[DOCUMENT PASSAGE]:
Do I Need to Turn on Medicare at Age 65?

A couple years back I received an excited email from my father in-law. The title of the email read: My Medicare Birthday! He thanked many of us for reaching out and wishing him a happy birthday. He also happily pronounced that he would be saving about $500 per month in healthcare premiums because of the switch to Medicare from private insurance. You may not be saving as much as my father in-law, but still Medicare can be a huge benefit over a private insurance policy. This post addresses your options when you hit age 65, your Medicare birthday.

Still working and have a group insurance policy through your employer

Maybe you have heard those horror stories about people not turning on Medicare when they turn 65. If you don’t turn on Medicare at age 65, you could face penalties for the rest of your life. This of course freaks most people out, and they feel like they have no choice but to turn on Medicare right at age 65. However, if you are still covered by an employer plan when you turn 65, you may not have to turn on Medicare, and you also avoid a lifetime of penalties.

Data items
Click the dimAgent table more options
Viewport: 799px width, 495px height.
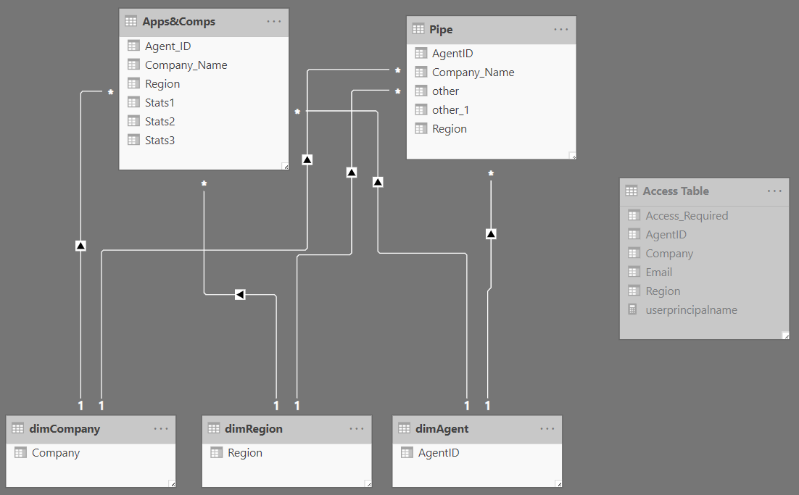coord(547,429)
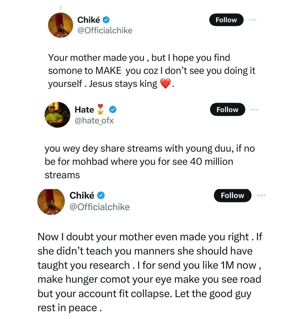The image size is (304, 319).
Task: Open the @hate_ofx handle link
Action: click(x=94, y=121)
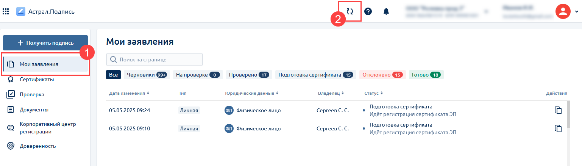Expand the user profile dropdown chevron
The width and height of the screenshot is (582, 166).
(577, 11)
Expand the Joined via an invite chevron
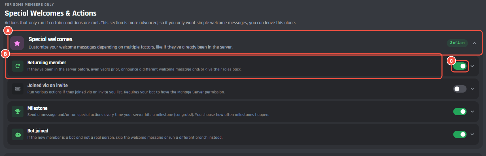This screenshot has height=156, width=486. click(x=472, y=89)
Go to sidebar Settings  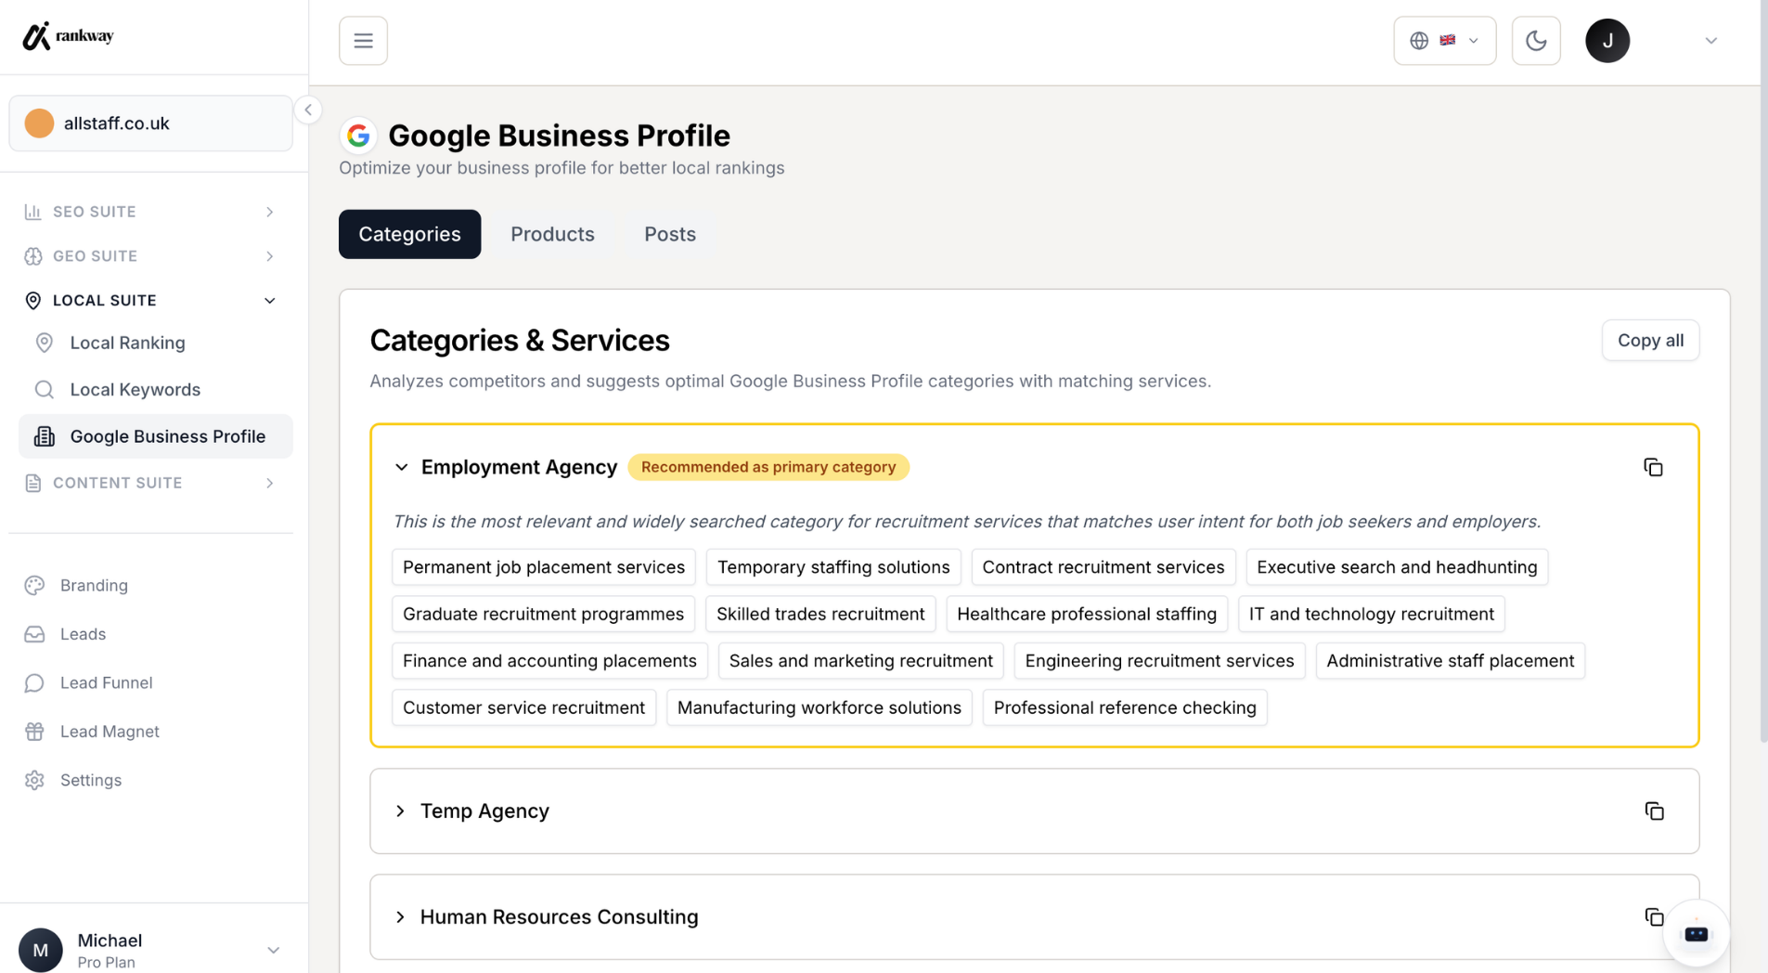91,781
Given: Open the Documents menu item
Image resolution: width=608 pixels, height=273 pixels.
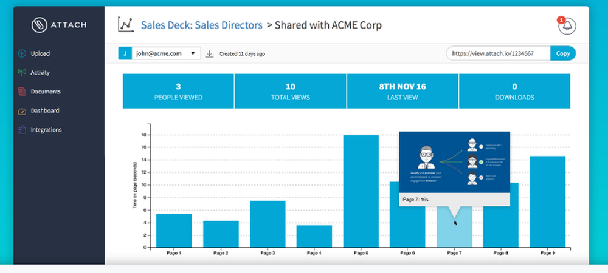Looking at the screenshot, I should click(46, 92).
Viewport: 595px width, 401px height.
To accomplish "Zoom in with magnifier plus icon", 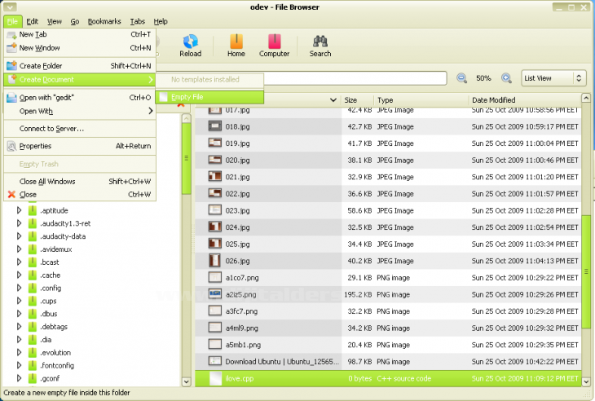I will [505, 78].
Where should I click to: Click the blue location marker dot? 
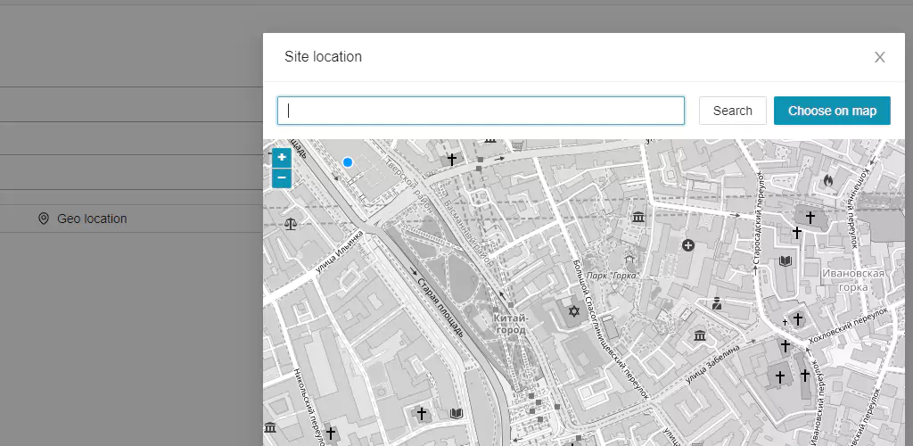click(x=348, y=162)
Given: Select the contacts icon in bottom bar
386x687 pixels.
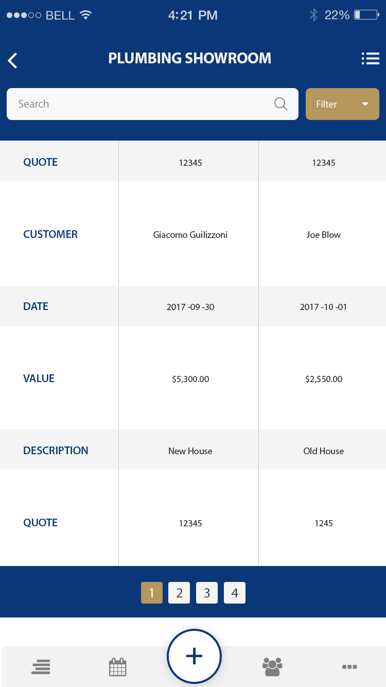Looking at the screenshot, I should click(x=272, y=666).
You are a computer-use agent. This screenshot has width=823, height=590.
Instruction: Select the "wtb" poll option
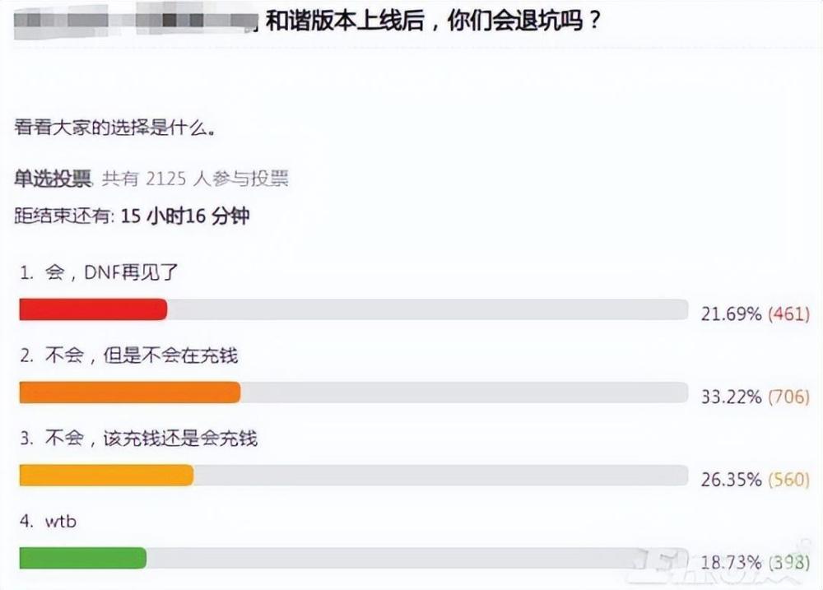(x=48, y=521)
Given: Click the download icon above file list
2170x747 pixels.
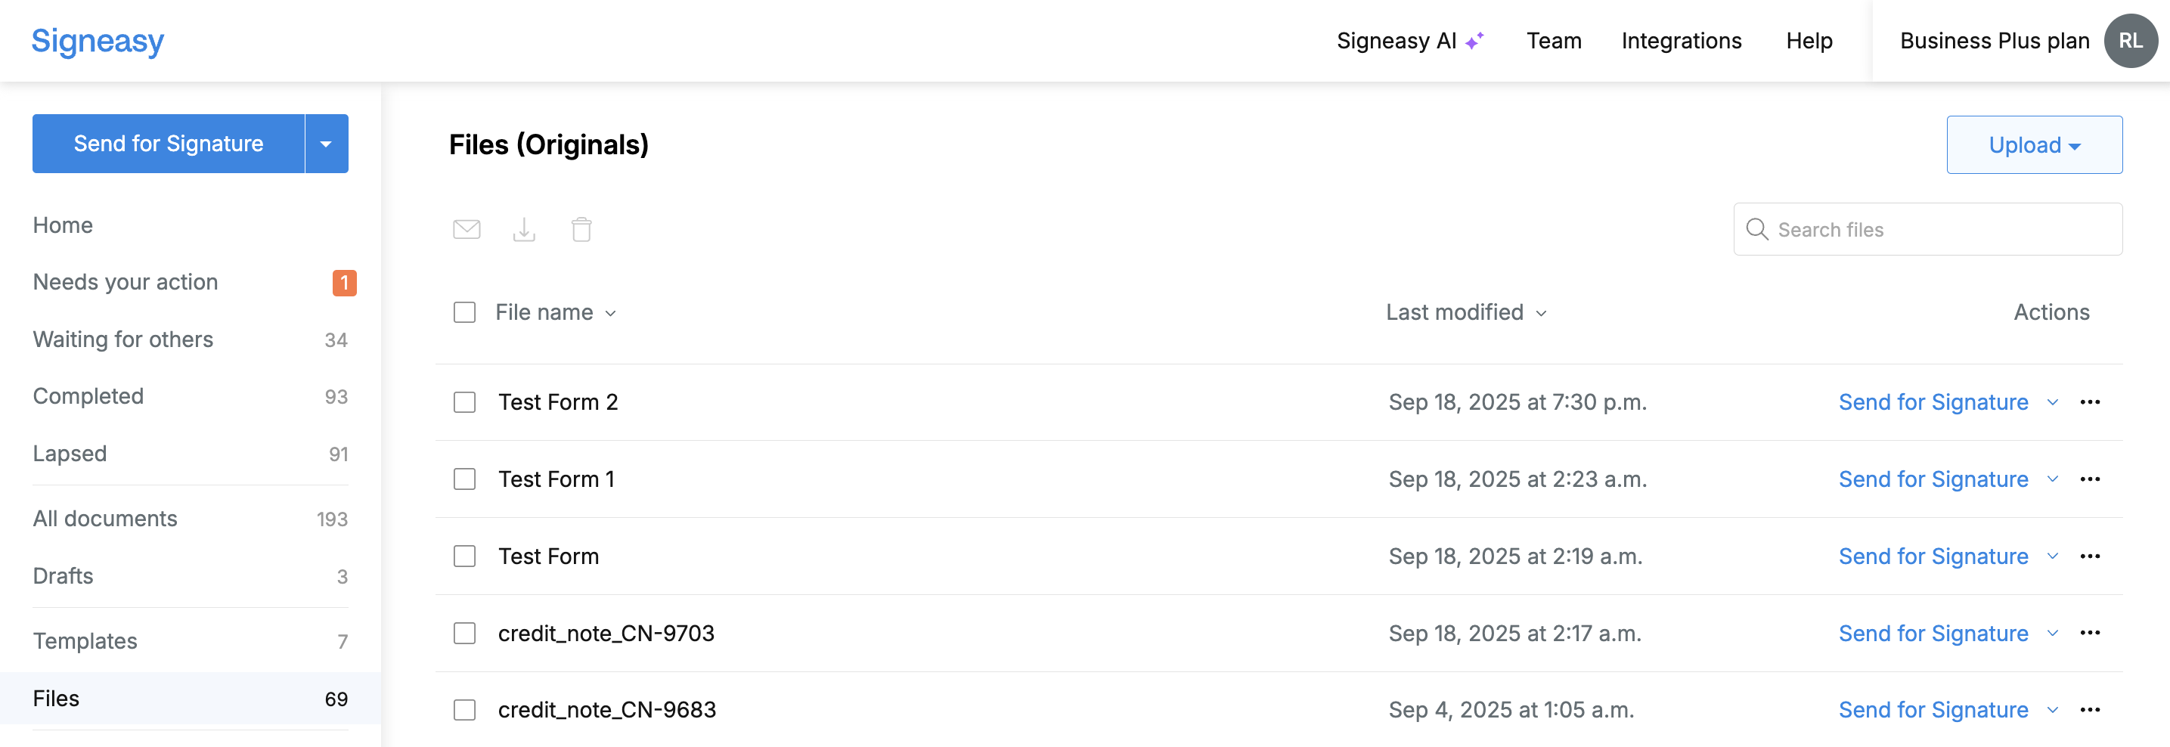Looking at the screenshot, I should pyautogui.click(x=524, y=229).
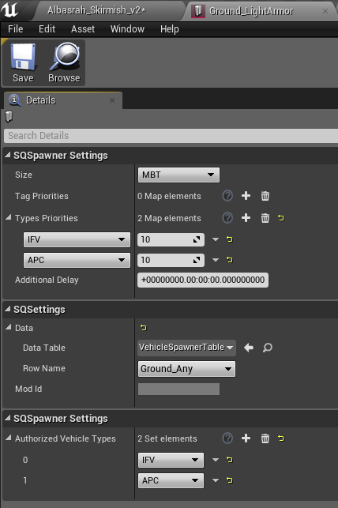338x508 pixels.
Task: Click help icon beside Authorized Vehicle Types
Action: coord(227,438)
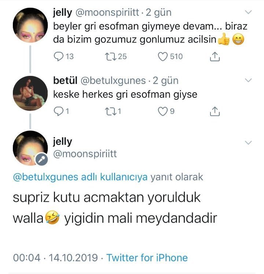Open @betulxgunes mention link in reply header
Screen dimensions: 264x274
click(45, 177)
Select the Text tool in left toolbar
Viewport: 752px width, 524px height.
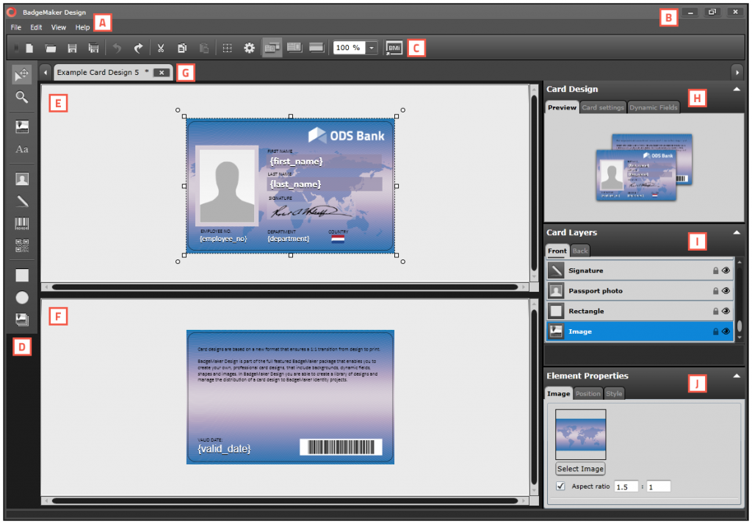click(x=21, y=149)
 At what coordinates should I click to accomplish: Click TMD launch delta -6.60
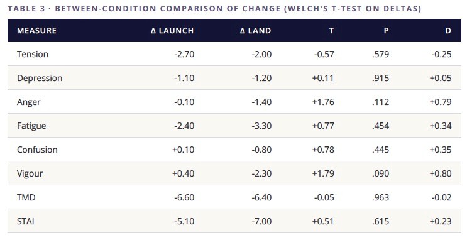pos(184,197)
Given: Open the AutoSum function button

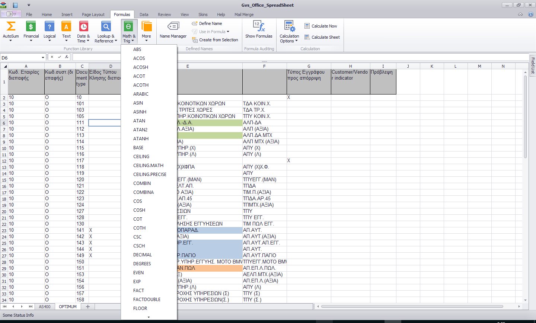Looking at the screenshot, I should [x=11, y=31].
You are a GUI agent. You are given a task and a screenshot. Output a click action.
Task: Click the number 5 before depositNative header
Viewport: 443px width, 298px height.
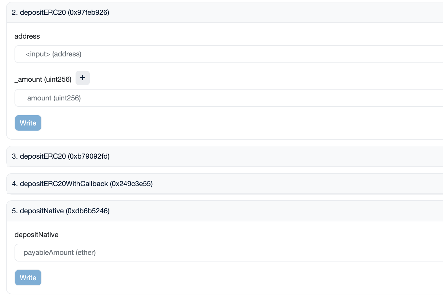tap(14, 211)
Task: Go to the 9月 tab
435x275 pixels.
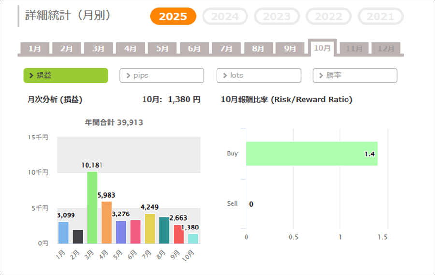Action: (290, 48)
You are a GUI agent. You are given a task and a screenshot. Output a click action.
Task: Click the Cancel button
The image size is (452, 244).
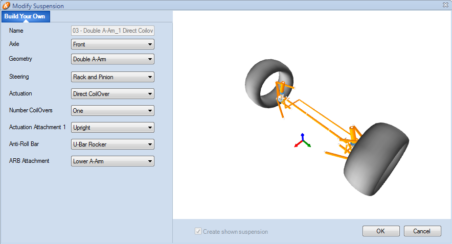click(422, 231)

[DIRECTIONS]:
A) Retype the Medicare post between "Still working and" and "lifetime of penalties.", inclusive.
B) In the Medicare post, roughly how much per month did the father-in-law say he would save in healthcare premiums by switching to Medicare?
None of these lines is needed for the work here.

[OUTPUTS BY TASK]:
A)
Still working and have a group insurance policy through your employer

Maybe you have heard those horror stories about people not turning on Medicare when they turn 65. If you don’t turn on Medicare at age 65, you could face penalties for the rest of your life. This of course freaks most people out, and they feel like they have no choice but to turn on Medicare right at age 65. However, if you are still covered by an employer plan when you turn 65, you may not have to turn on Medicare, and you also avoid a lifetime of penalties.

B) About $500 per month.